Inganni della memoria, falsificazioni, negazioni

26 Gennaio 2016

In occasione della giornata della memoria, a lungo atteso, presso la collana Pseudos dell’editore Mimesis, esce un volume che si occupa della menzogna e degli inganni della memoria.

La questione degli inganni della memoria non è una novità per chi si è già interessato delle testimonianze processuali, né lo è per chi si è letto i testi di Elizabeth Loftus, divenuti veri e propri punti di riferimento per tutti coloro che devono valutare l’attendibilità e la veridicità dei testimoni oculari.

I processi di Norimberga, e tutta la serie degli Auschwitz-Prozesse, la memoria della Shoah e libri diventati rapidamente di culto come Se questo è un uomo, Il diario di Anne Frank o L’istruttoria di Peter Weiss (per non citare che i più noti) hanno inaugurato l’era della testimonianza. Dopo che a lungo i testimoni non sono stati creduti (si veda Primo Levi) o, nella migliore delle ipotesi, non hanno suscitato alcun interesse, dagli anni sessanta in poi si è passati a una vera centralità del testimone come accesso privilegiato agli eventi storici (provocando di conseguenza gli attacchi negazionisti all’attendibiltà delle testimonianze).

Frida Bertolini, negli Inganni della Memoria (Testimonianza, falsificazioni, negazioni), Mimesis 2016, non arretra di fronte al rischio di essere accusata di portare acqua al mulino dei negazionisti, di coloro cioè, che, lungi dal mettere in discussione il valore di singole testimonianze sulla base di un metodo storico rigoroso alla base di ogni interpretazione, partono dal presupposto che tutte le testimonianze sono false (e amano chiamarsi “revisionisti”, anziché negazionisti, riservando agli storici seri l’epiteto di “sterminazionisti”).

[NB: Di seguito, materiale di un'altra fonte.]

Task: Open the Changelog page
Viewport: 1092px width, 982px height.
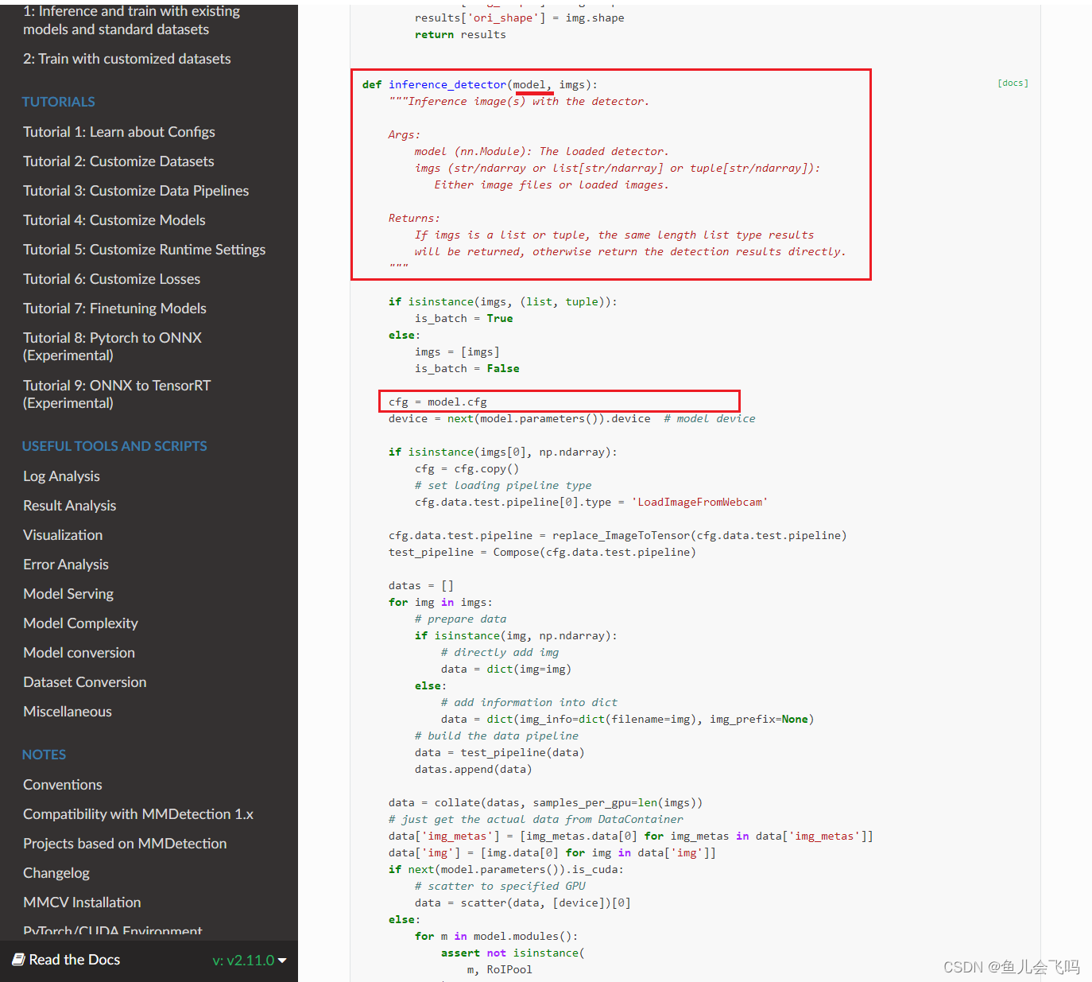Action: pyautogui.click(x=56, y=872)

Come però nella prefazione al libro sottolinea Valentina Pisanty, semiologa, docente all’Università di Bergamo e autrice del più importante testo sul negazionismo in lingua italiana (dove si analizzano le strategie retoriche dei negazionisti e la loro logica), il rischio consisterebbe semmai nel censurare i casi di false testimonianze (consapevolmente inventate o credute vere dai loro autori), perché, questo sì, sarebbe un aiuto involontariamente fornito ai negazionisti.

Insieme allo studio di casi, dunque, è necessario un discorso sul metodo storico. Nel testo, ovviamente, non manca.